10. They earn money required for conversion activities through drugs, even when it is haram for them.

11. Police would never come to your help. 

12. The film has references to Ghazwa-e-Hind where they want to finish the work of Aurangzeb. 

13. In the end: Shun them, boycott them is the underlying message. 

The film displays no-holds-barred brutality by Islamists which is disturbing to watch, to say the least. And they come in plenty in the film. As they say it is not for heart patients and pregnant women. Now, if a secularist says that Love Jihad is a sham, the film forces you to decide and draw your own conclusions.
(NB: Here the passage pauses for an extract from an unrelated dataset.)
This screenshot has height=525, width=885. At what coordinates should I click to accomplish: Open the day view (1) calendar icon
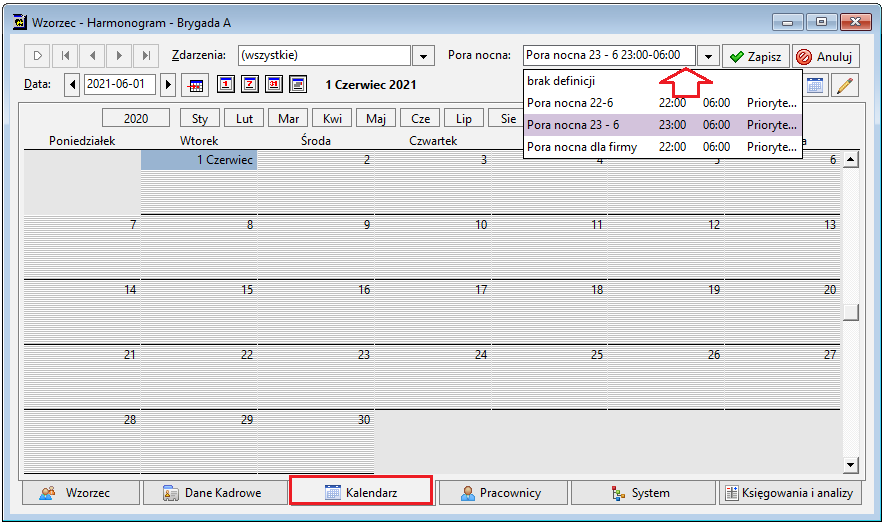226,85
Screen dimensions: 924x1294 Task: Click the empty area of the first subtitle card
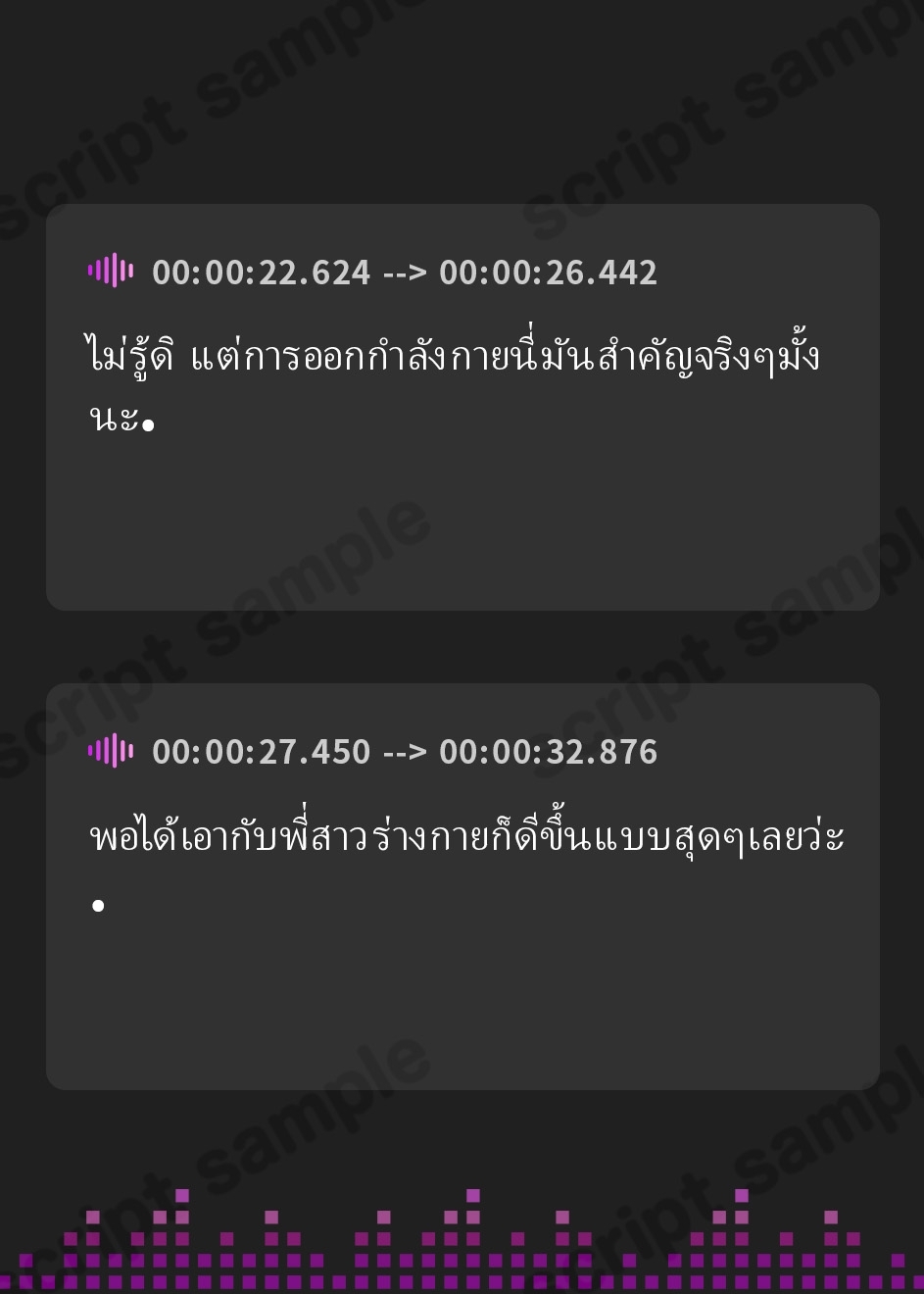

The photography is good and the shots are breathtaking. The props are mostly in place. In one scene, even Zakir Naik was shown brainwashing the neo-converts. However, in one place, they erred when they put a dried tree right on the beach to show the forlornness. The only song in the film is hummable. In a few places, the film drags especially when a girl gives a long lecture to a policewala who keeps sitting dumb-faced. Acting is passable, with the story being a main hero.

The raging controversy about whether there are 32000 missing girls or 3 is good for the film. Any kind of publicity is good publicity, as they say in marketing parlance. Its gist is truth, an absolute and horrifying one. Even when some say it is a propaganda movie, so be it. The film takes the battle in their territory. Let them defend it; let them play the victim card. In the end, they come out as jihadi, which they are. 

Go and watch the movie. Devour it. Imbibe it. Keep the Indian flag high. Else, there will be an ISIS flag soon. Or Al-Qaeda’s. Or PFI’s.